To be fair, this library attempts to solve both at once.
You can avoid prompt injection by simply not using LLMs as autonomous agents where the output of the model is critical for security. That sounds like a horrible idea anyways. A language model is the wrong interface between untrusted people and sensitive data
Sure, but there are SO many things people want to build with LLMs that include access to privileged actions and sensitive data.
Prompt injection means that even running an LLM against your own private notes to answer questions about them could be unsafe, provided there are any vectors (like Markdown image support) that might be used for exfiltration.
Using prompt injection mitigation techniques is akin to directly interfacing untrusted clients to your production database, but just organizing your tables that contain sensitive data in a confusing way in the name of security. If you depend on a language model behaving correctly to avoid leaking sensitive data, you've already leaked the sensitive data.

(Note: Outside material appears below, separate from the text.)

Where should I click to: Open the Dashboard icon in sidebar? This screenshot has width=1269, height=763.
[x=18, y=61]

Scope the information that the language model has access to to a subset of the information that the person interfacing with the language model has access to. Prompt injection doesn't matter at that point, because the person will only be able to "leak" information they have permission to access anyways.

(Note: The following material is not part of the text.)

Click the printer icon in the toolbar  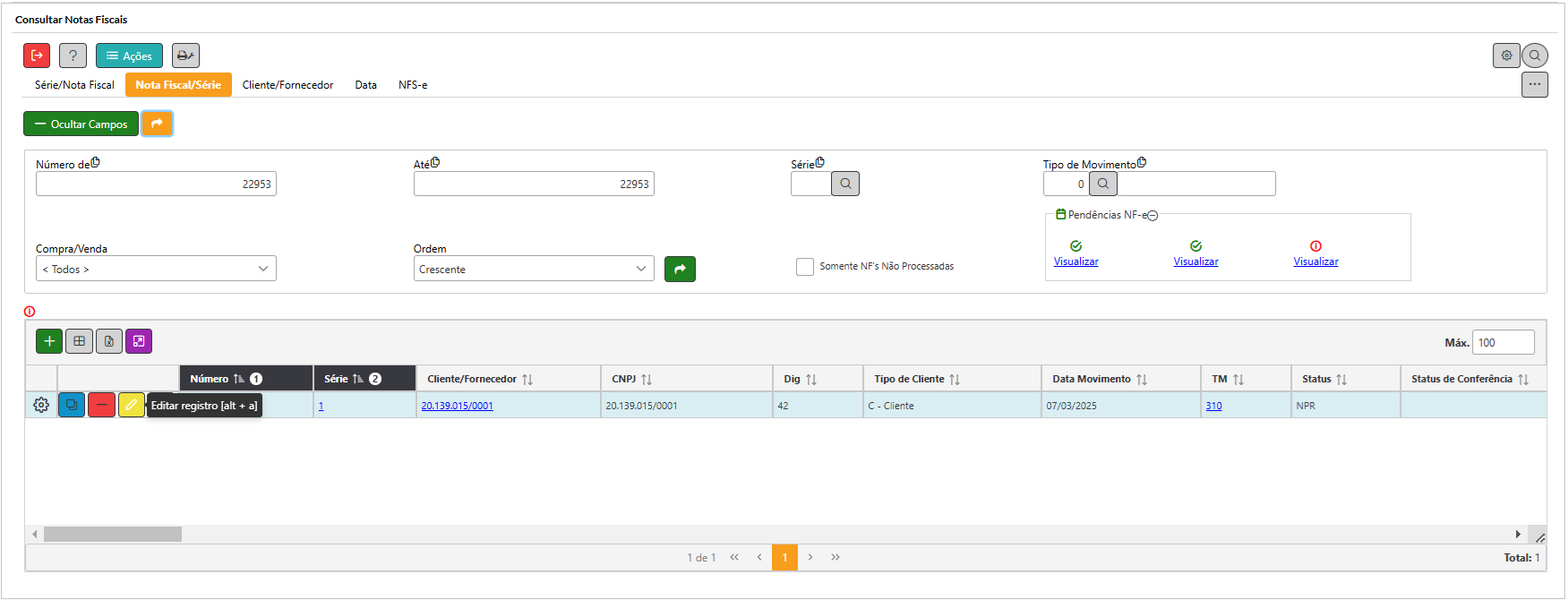pos(185,56)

That's not enough. Even if the LLM can only access information that should be visible to the user interacting with it (which I see as table stakes for building anything here) you still have to worry about prompt injection exfiltration attacks.
Re: exfiltration: just don't do things that untrusted data sources tell you to do. Separate processing the input data from the persons commands, so that the LLM can perform inferencing operations on the data according to the specified commands. The part of the pipeline that processes untrusted data should not have any influence on the behavior of the part of the pipeline capable of interacting with entities who should not have access to the untrusted data.

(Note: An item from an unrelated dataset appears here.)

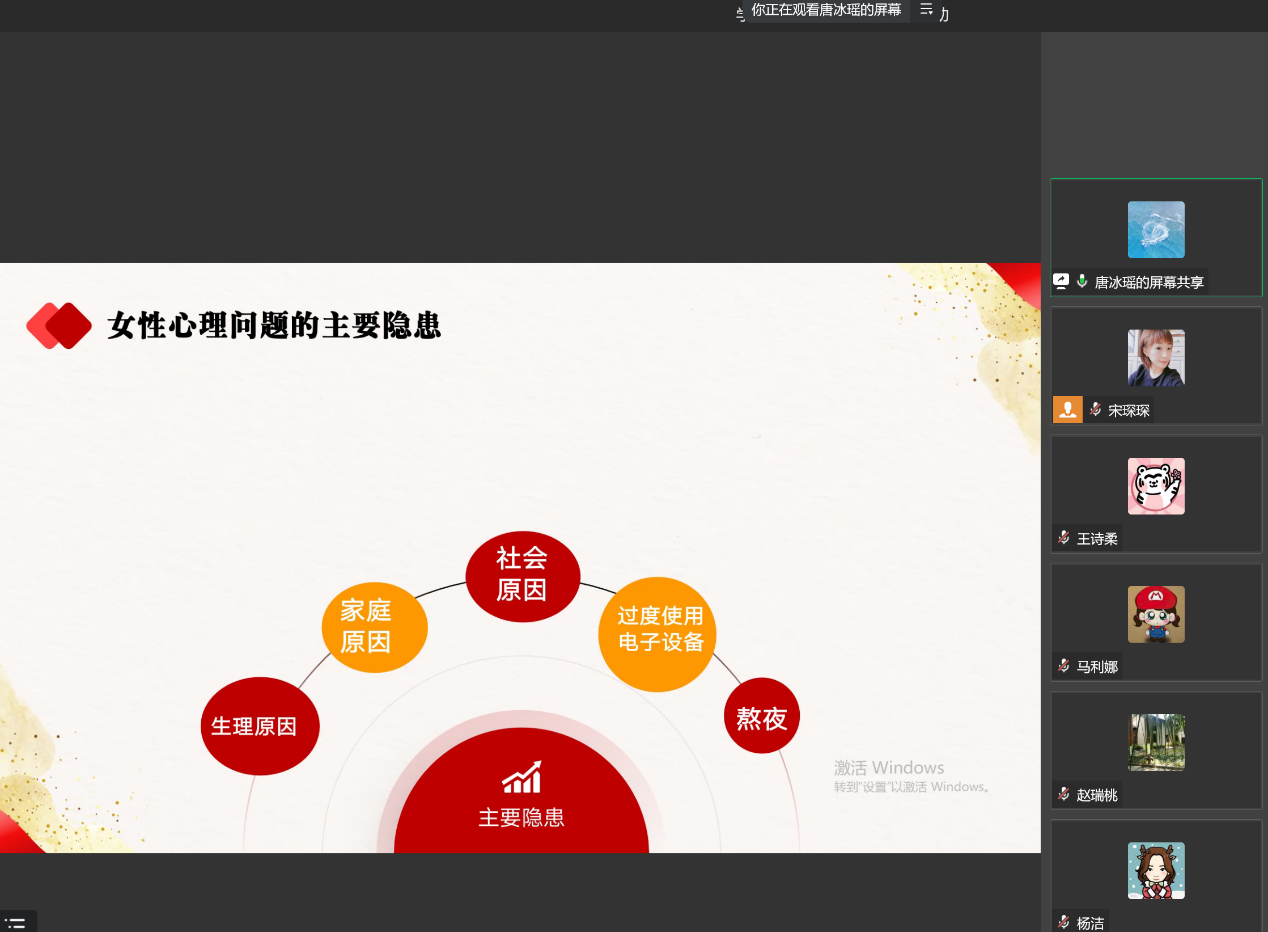Click the muted microphone icon beside 宋琛琛
The width and height of the screenshot is (1268, 932).
click(1095, 410)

"Separate processing the input data from the persons commands, so that the LLM can perform inferencing operations on the data according to the specified commands"
Prompt injection is the security flaw that exists because doing that - treating instructions and data as separate things in the context in the LLM - is WAY harder than you might expect.
> Prompt injection is the security flaw that exists because doing that - treating instructions and data as separate things in the context in the LLM - is WAY harder than you might expect.
Then we should improve the tooling around this to make it way easier, rather than hoping security by obscurity will work this time.
AI labs around the world have been trying to solve this problem - reliable separation of instructions from data for LLMs - for a year and a half at this point. It's hard.
You're equating this to censorship, when I think it's more like Google adding security measures so you can't break their search engine rather than removing unfavorable results.
There's nothing wrong with blocking prompt injection for a customer service chatbot, though. This would be obnoxious applied directly to something like ChatGPT, or worse yet their API, but I don't think that's really the intended use case.
The technology was always the same amount of useful. This library just lowers the competence floor for exploits. Try to exploit yourself and come up with anti-jailbreak prompts to mitigate the exploits.
// Example pattern for Claude API Key (adjust according to the actual pattern)
d.claudeKeyRegex, err = regexp.Compile(`(claude-)[0-9a-zA-Z]{32}`)
if err != nil {
return err
}
// Example pattern for Groq API Key (adjust according to the actual pattern)
d.groqKeyRegex, err = regexp.Compile(`(groq-)[0-9a-zA-Z]{32}`)
if err != nil {
return err
}
> The core of last_layer is deliberately kept closed-source for several reasons. Foremost among these is the concern over reverse engineering. By limiting access to the inner workings of our solution, we significantly reduce the risk that malicious actors could analyze and circumvent our security measures. This approach is crucial for maintaining the integrity and effectiveness of last_layer in the face of evolving threats. Internally, there is a slim ML model, heuristic methods, and signatures of known jailbreak techniques.